# Analog In-Memory Subthreshold Deep Neural Network Accelerator

L. Fick, D. Blaauw and D. Sylvester University of Michigan {lfreyman, blaauw, dmcs}@umich.edu

*Abstract*—Low duty-cycle mobile systems can benefit from ultra-low power deep neural network (DNN) accelerators. Analog in-memory computational units are used to store synaptic weights in on-chip non-volatile arrays and perform current-based calculations. In-memory computation entirely eliminates off-chip weight accesses, parallelizes operation, and amortizes readout power costs by reusing currents. The proposed system achieves 900nW measured power, with an estimated energy efficiency of 0.012pJ/MAC in a 130nm SONOS process.

Keywords—low power; subthreshold; neuromorphic; inmemory; non-volatile

# I. INTRODUCTION

Commercial hardware neural network algorithms rely on data connectivity to perform cloud-based computation, or high power digital processors for hardware acceleration [1,2]. Some applications, shown in Fig. 1, don't require the high speeds and throughput (187 GMAC/s) achieved in these implementations, and would benefit from low peak-power in order to extend battery life. Low-power mobile applications could operate in a wake-up routine using a slow, always-ON subthreshold DNN, and a higher power, faster DNN that wakes up infrequently.

Traditional hardware neural networks store weights in offchip non-volatile memories, calculating a given neuron dotproduct by cycling through its synaptic weights, multiplying them by input values and accumulating in a digital register. These approaches suffer from high power consumption due to the large number of off-chip memory accesses required, on the order of hundreds of thousands for state-of-the-art architectures [3]. Researchers are working to lower power consumption through reducing the total number of off-chip memory accesses.

One method of reducing off-chip memory accesses is to use convolutional neural network (CNN) architectures, which heavily reuse weights [4]. Data sparsity in both inputs and synaptic weights also provides a reduction in memory accesses, allowing the system to selectively choose whether to fetch memory based on known values. Previous research has shown that data sparsity between 30-90% produces significant energy savings [4,5].
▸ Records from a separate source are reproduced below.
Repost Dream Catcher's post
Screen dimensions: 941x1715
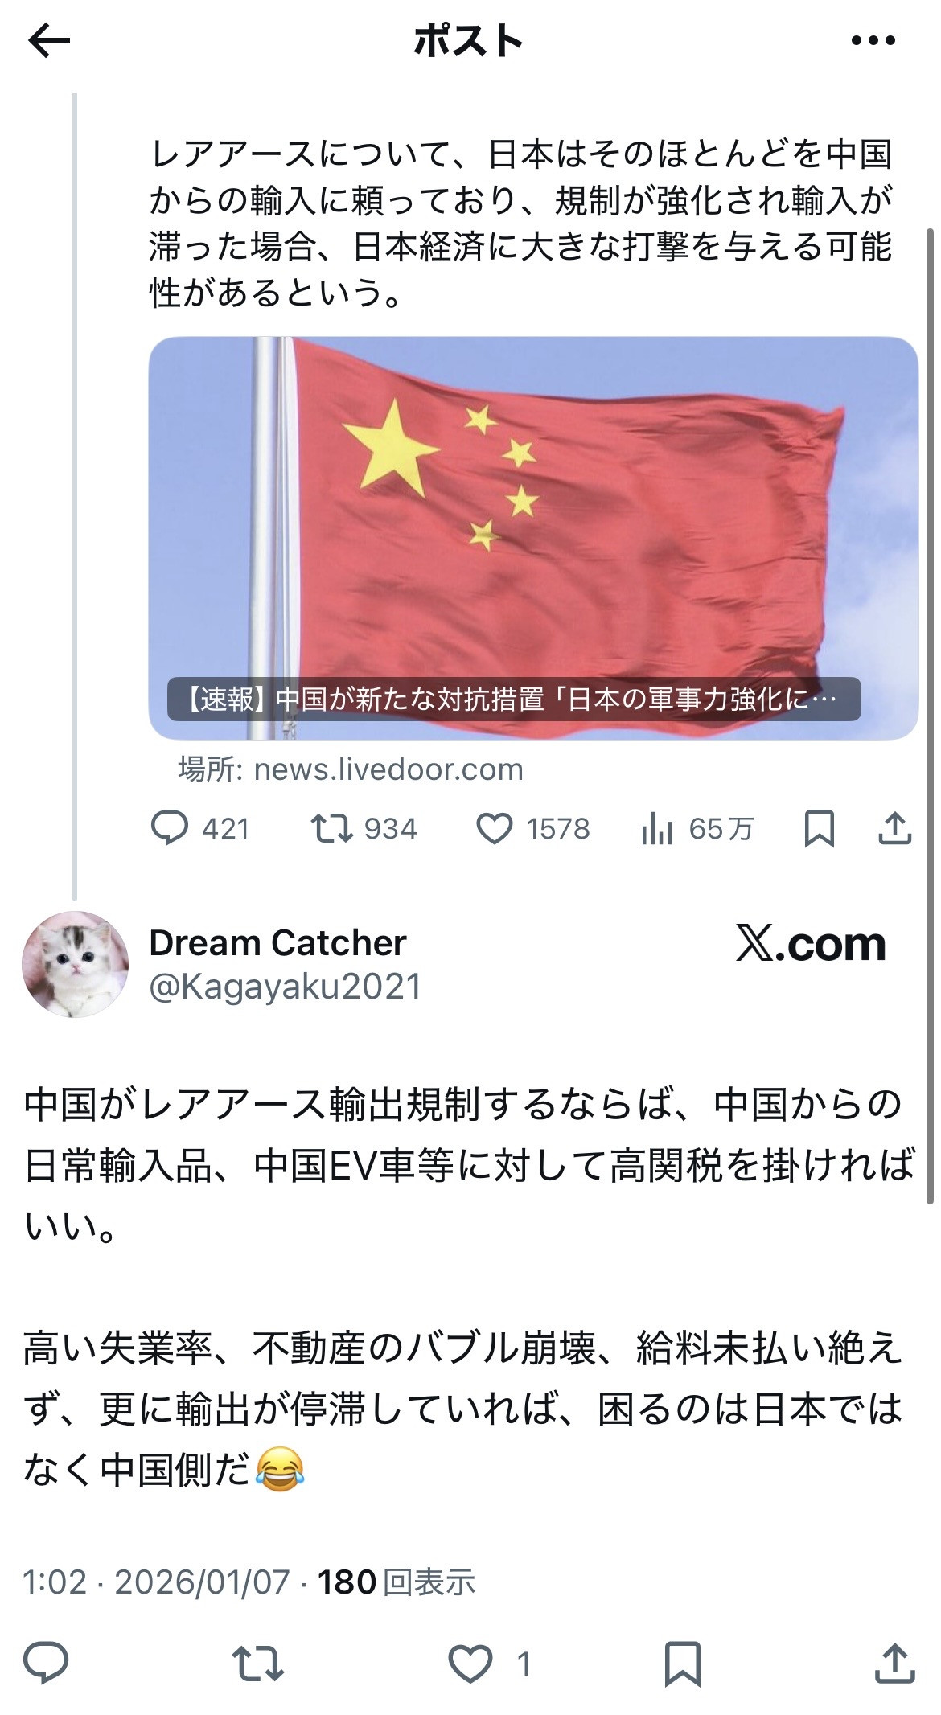(x=257, y=1664)
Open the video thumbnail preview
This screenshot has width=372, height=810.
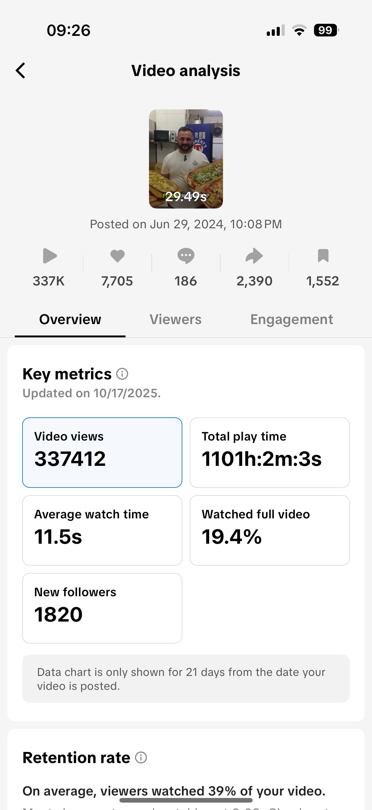point(186,159)
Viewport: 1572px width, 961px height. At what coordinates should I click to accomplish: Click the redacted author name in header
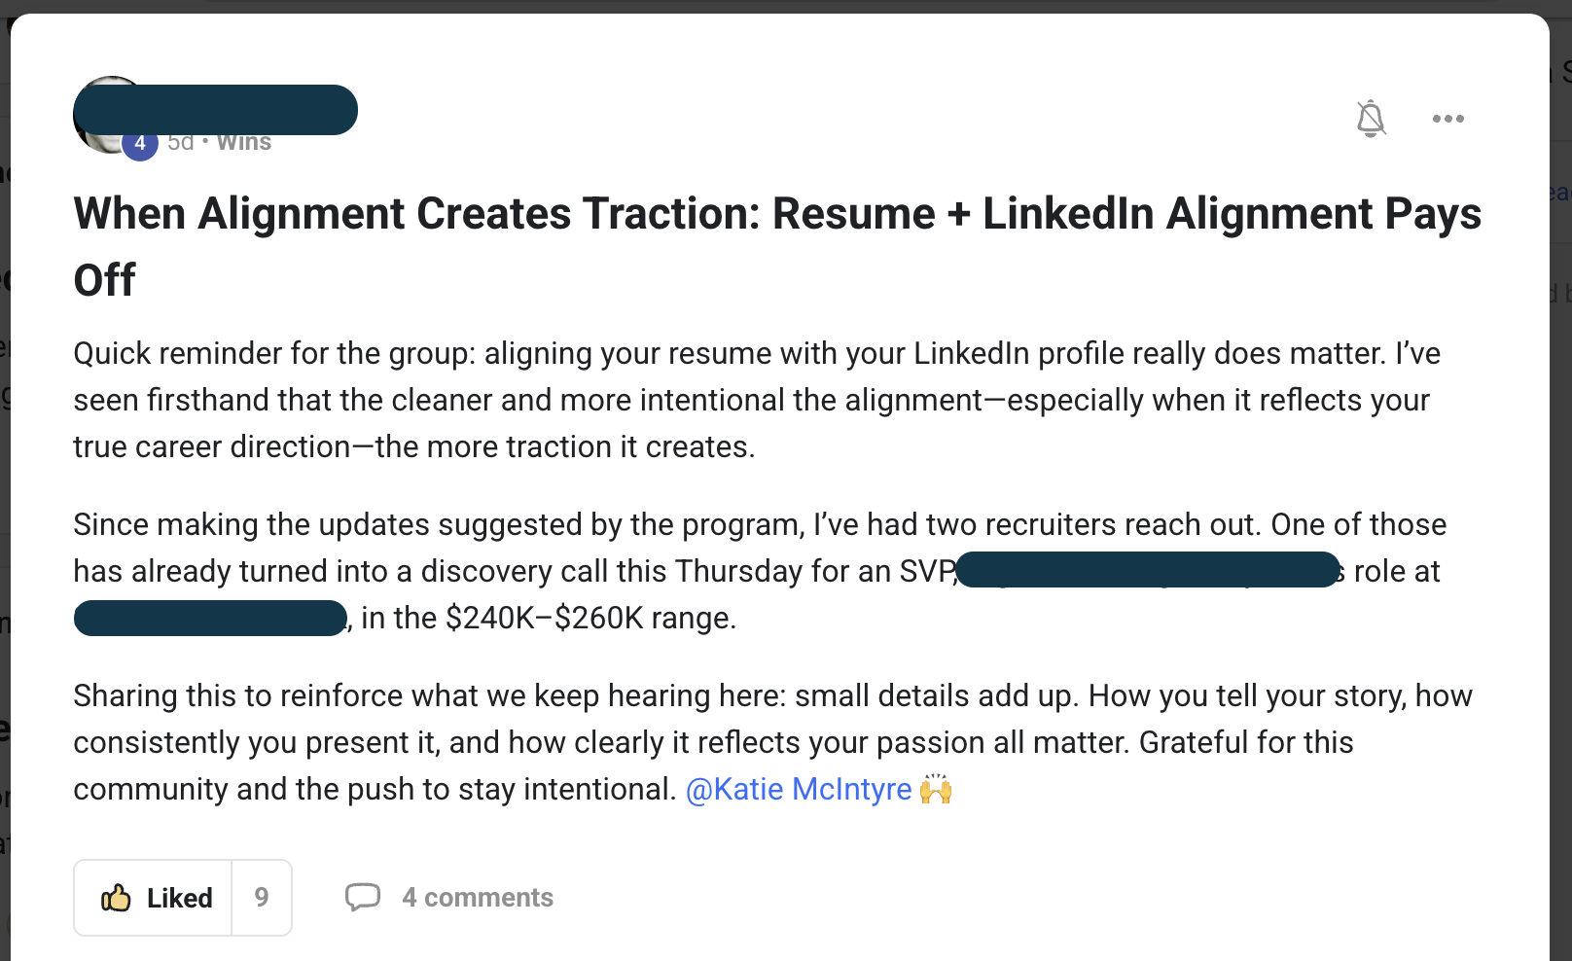[216, 110]
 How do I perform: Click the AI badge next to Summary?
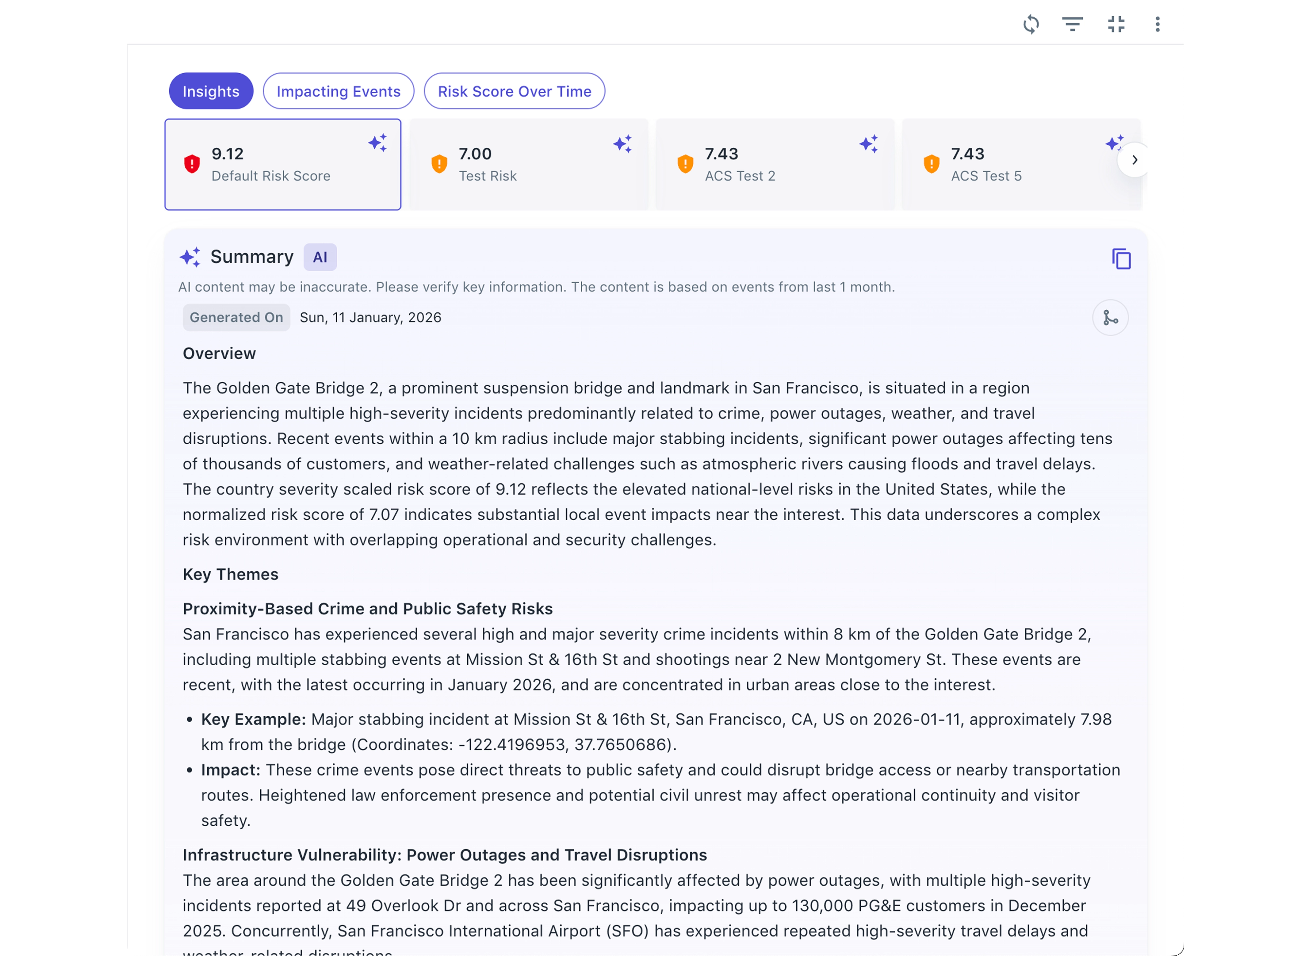coord(320,258)
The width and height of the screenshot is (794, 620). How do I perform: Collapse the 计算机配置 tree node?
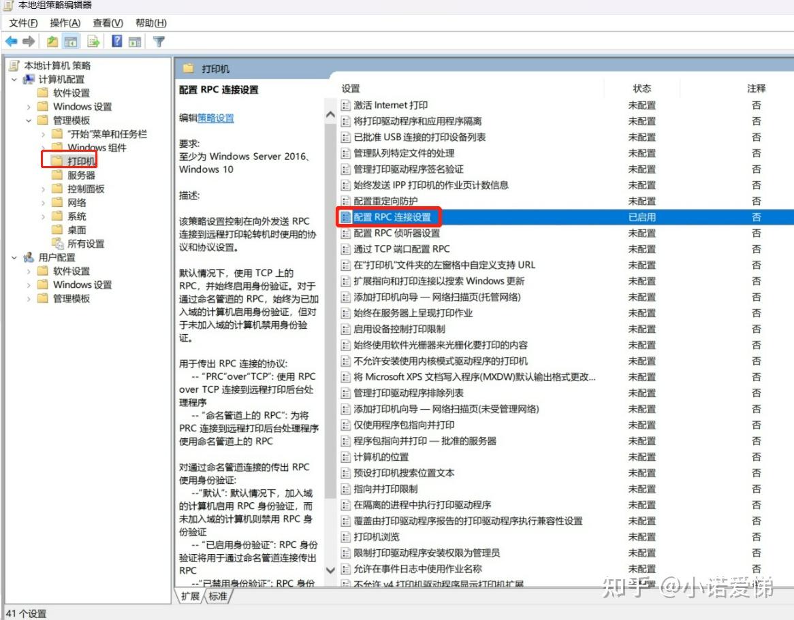click(x=15, y=80)
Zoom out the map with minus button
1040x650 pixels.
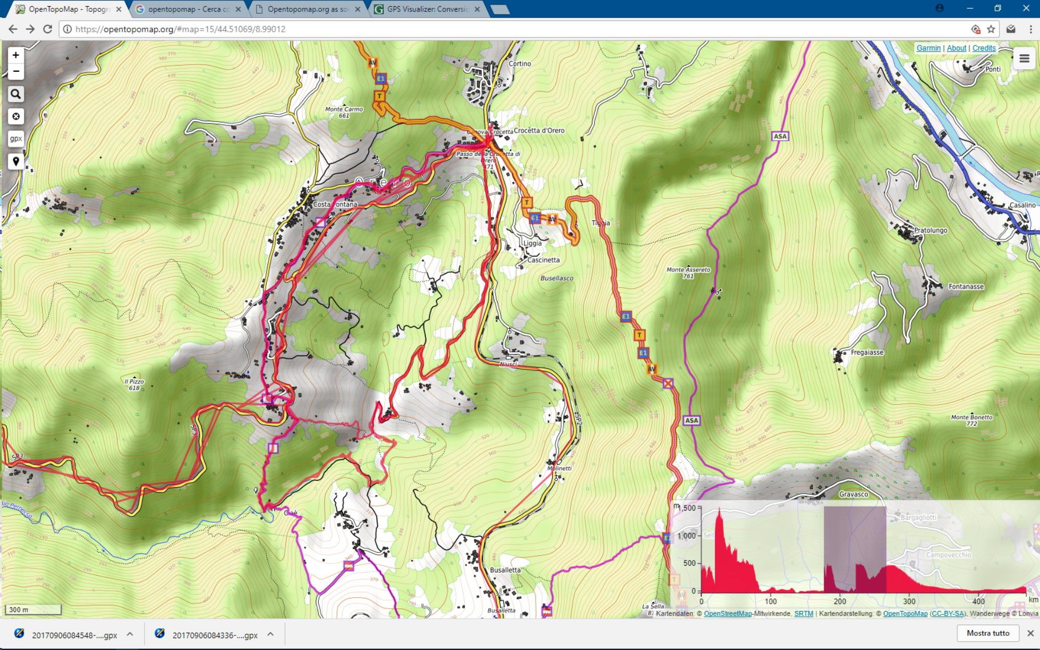(16, 71)
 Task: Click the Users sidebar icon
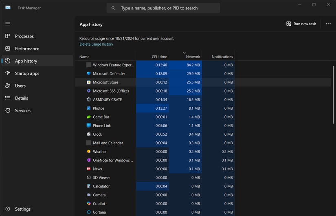tap(8, 86)
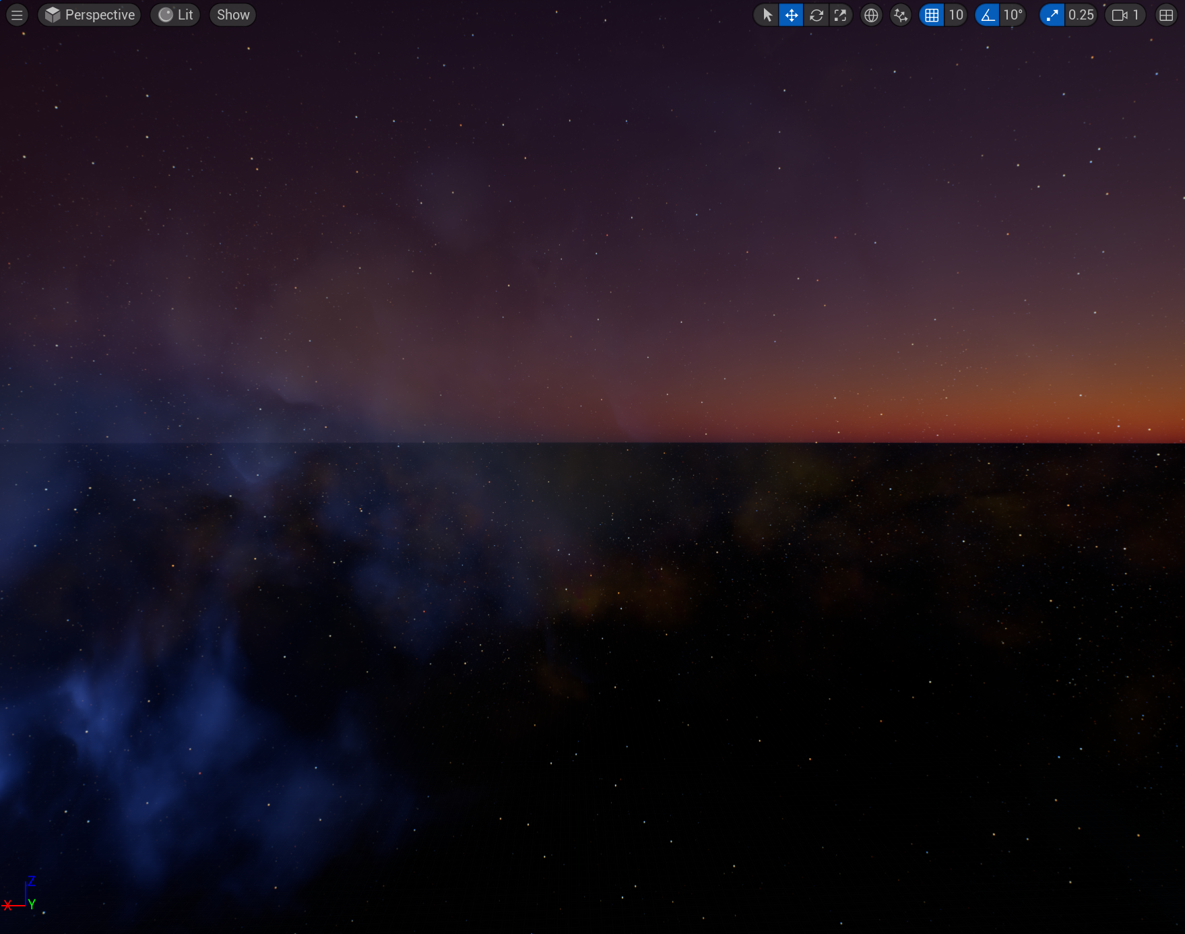Activate the Translate move tool
Screen dimensions: 1185x934
(791, 15)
The proposed circuit expands upon these ideas by storing synaptic weights in an on-chip non-volatile memory. This allows for the complete elimination of off-chip synaptic weight accesses, reducing the total number of off-chip memory reads by 1/(N+1) times for an *N* neuron system. State of the art neural

S. Skrzyniarz, M. Parikh and D. Fick Isocline Engineering {skylarjs, malav.parikh, dave.fick}@isosemi.com

networks often employ thousands of neurons, making this memory reduction significant [3].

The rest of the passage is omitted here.